The reasons for dispersals are common – retirement, dissolving partnerships, and an uncertain future.
Milk Marques cut of 0.85ppl which will apply to May deliveries, will add to producers misery. Other dairies may follow suit.
However, for those looking to expand or invest in stock, quota or farms the market is full of opportunity, albeit at a price, as the rationalisation continues.
It seems likely that drop in income for most dairy holdings. “It will be most telling for those herds which arent costed.
They may be floundering and the owner is probably not aware theyre working for very little,” adds Mr Wallace. “That said, weve not had one instruction from a bank to disperse a herd.”
While smaller units are being squeezed out, larger ones are also on the move, particularly on kinder land.
Where grass leys take up IACS-registered land producers are cashing in and reinvesting, says Glos-based Gwilym Richards.
Shropshire-based land agent Richard Williams agrees. “Weve recently seen a 350-acre unit near Telford disperse its 120-cow herd and revert back to arable; most of the land was IACS aided.”
Smaller units are cashing in on a different form of agricultural income; demand for farmhouses for the residential market, he adds.

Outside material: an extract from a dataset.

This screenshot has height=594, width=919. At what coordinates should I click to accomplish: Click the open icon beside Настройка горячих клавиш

However, its the larger herds that are attracting interest. “Numbers are rising and there appears to be concern over how long quota will retain a capital value,” explains Mr Richards.

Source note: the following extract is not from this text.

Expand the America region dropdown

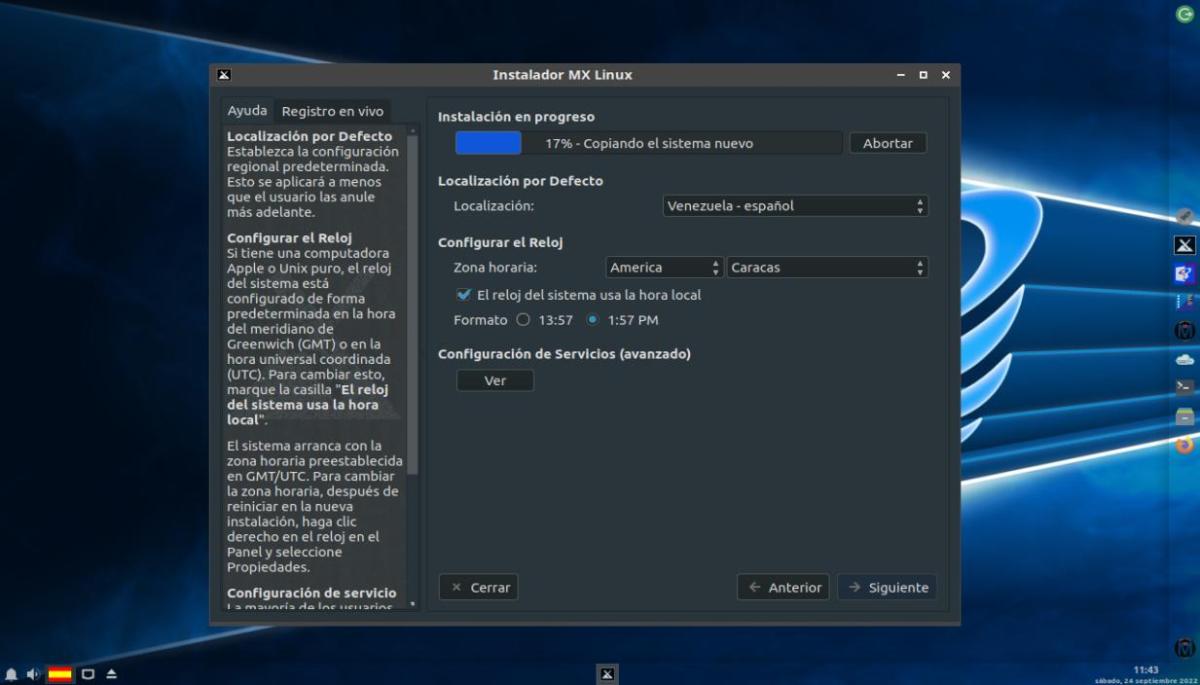click(x=664, y=267)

However, given the revised Agenda 2000 proposals, brokers now say it is taking a back seat against a personal or business decision to quit. “The likelihood is that quotas will remain until at least 2006,” says Townsends Mark Dyson.
Indications from Brussels suggest there is a distinct possibility that theyll remain until 2008. As such, prospects for buyers remains favourable. Quota sales should rally against a decision to lease-out supplies by allowing producers to claim capital relief, he adds.
The factors combined suggest numbers of dairystock sales look set to continue unabated, report auctioneers. “The slack is being taken up by those herds looking to expand, helping maintain sale-ring prices,” comments Mr Richards.
But what of the future? When the re-organisation settles down dairy cow values face an uncertain time.
“The law of supply and demand will take effect. Milkers, barren cow and calf markets are certainly down over the past few years. I cant see prices continuing unless restrictions, such as cull cows being used for meat, are relaxed,” says Mr Richards.
Brokers also expect quota value to tighten further, admits Mr Dyson.